The key operation is to split the d_out dimension into <i>num_heads</i> and <i>head_dim</i>, where head_dim = d_out / num_heads. This splitting is then achieved using the .view method. The tensors are then transposed to bring the num_heads dimension before the num_tokens dimension, which is crucial for correctly aligning the queries, keys, and values across the different heads and performing batched matrix multiplications efficently. 

After computing the attention weights and context vectors, the latter are tranposed back to the shape (b, num_tokens, num_heads, head_dim), combining the outputs from all the heads. Finally, we added an output projection layer (self.out_proj) after combining the heads.
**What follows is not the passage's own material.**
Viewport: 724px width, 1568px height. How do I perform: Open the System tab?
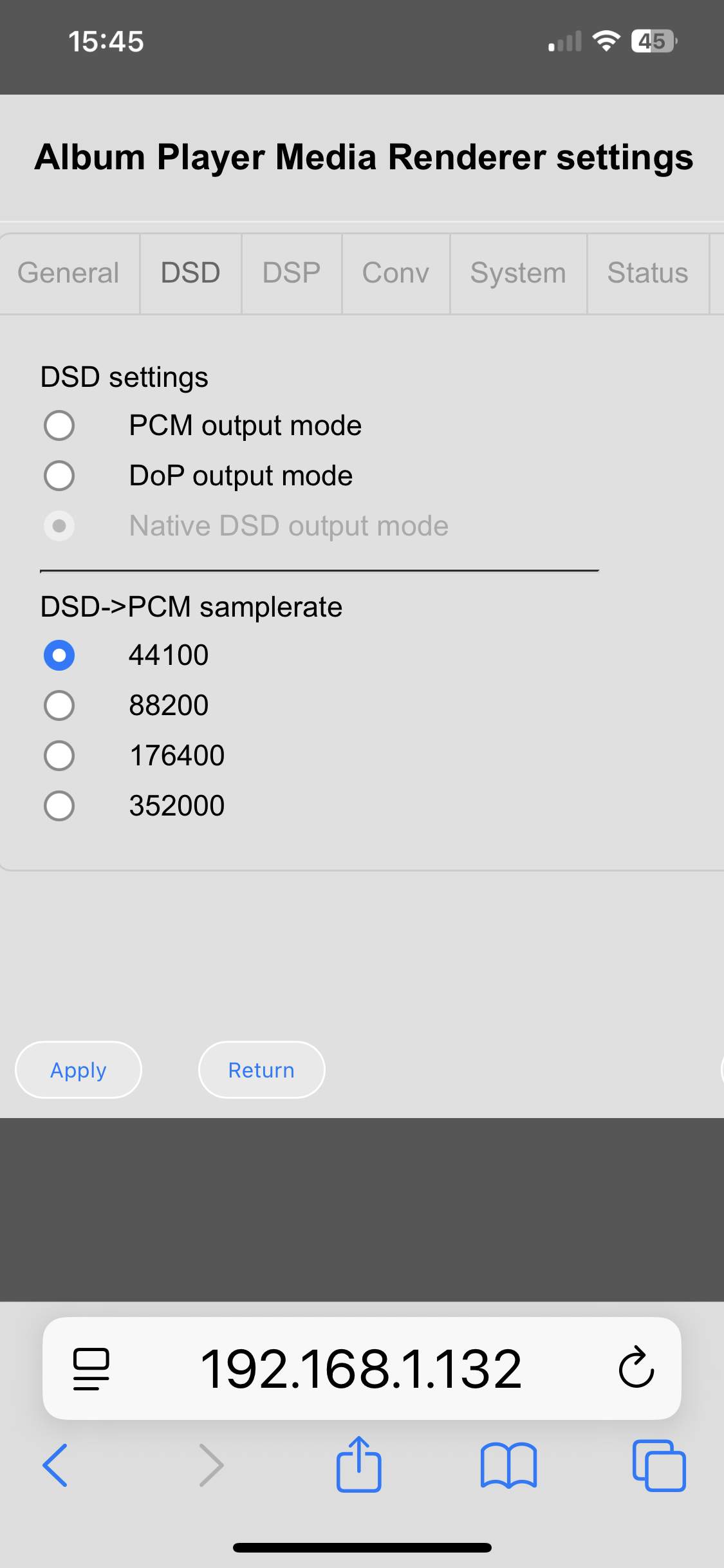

This is not necessary, but is commonly used in many LLM architectures. 

In [5]:
# Suppose we have the following tensor 
# shape (b, num_heads, num_tokens, head_dim) = (1,2,3,4)
a = torch.tensor([[[[0.2745, 0.6584, 0.2775, 0.8573],
                    [0.8993, 0.0390, 0.9268, 0.7388],
                    [0.7179, 0.7058, 0.9156, 0.4340]],
                     
                    [[0.0772, 0.3565, 0.1479, 0.5331],
                     [0.4066, 0.2318, 0.4545, 0.9737],
                     [0.4606, 0.5159, 0.4220, 0.5786]]]])

# batched matrix multiplication between the tensor and a view of the tensor
# where we transposed the last two dimensions
print(a @ a.transpose(2, 3))

tensor([[[[1.3208, 1.1631, 1.2879],
          [1.1631, 2.2150, 1.8424],
          [1.2879, 1.8424, 2.0402]],

         [[0.4391, 0.7003, 0.5903],
          [0.7003, 1.3737, 1.0620],
          [0.5903, 1.0620, 0.9912]]]])


In [6]:
# Each head separately
first_head = a[0, 0, :, :]
first_res = first_head @ first_head.T
print("First head:\n", first_res)

second_head = a[0, 1, :, :]
second_res = second_head @ second_head.T
print("Second head:\n", second_res)

First head:
 tensor([[1.3208, 1.1631, 1.2879],
        [1.1631, 2.2150, 1.8424],
        [1.2879, 1.8424, 2.0402]])
Second head:
 tensor([[0.4391, 0.7003, 0.5903],
        [0.7003, 1.3737, 1.0620],
        [0.5903, 1.0620, 0.9912]])


In [27]:
torch.manual_seed(123)
batch_size, context_length, d_in = batch.shape
d_out = 2
mha = MultiHeadAttention(d_in, d_out, context_length, 0.0, num_heads=2)
context_vecs = mha(batch)
print(context_vecs)
print("context_vecs.shape:", context_vecs.shape)

tensor([[[0.3190, 0.4858],
         [0.2943, 0.3897],
         [0.2856, 0.3593],
         [0.2693, 0.3873],
         [0.2639, 0.3928],
         [0.2575, 0.4028]],

        [[0.3190, 0.4858],
         [0.2943, 0.3897],
         [0.2856, 0.3593],
         [0.2693, 0.3873],
         [0.2639, 0.3928],
         [0.2575, 0.4028]]], grad_fn=<ViewBackward0>)
context_vecs.shape: torch.Size([2, 6, 2])


We implemented multi-head attention with small embedding sizes and numbers of attention heads to keep the output readable. The smallest GPT-2 model (117 million parameters) has 12 attention heads and a context embedding vector size of 768. The largest has 25 and 1,600 respectively (and d_in = d_out).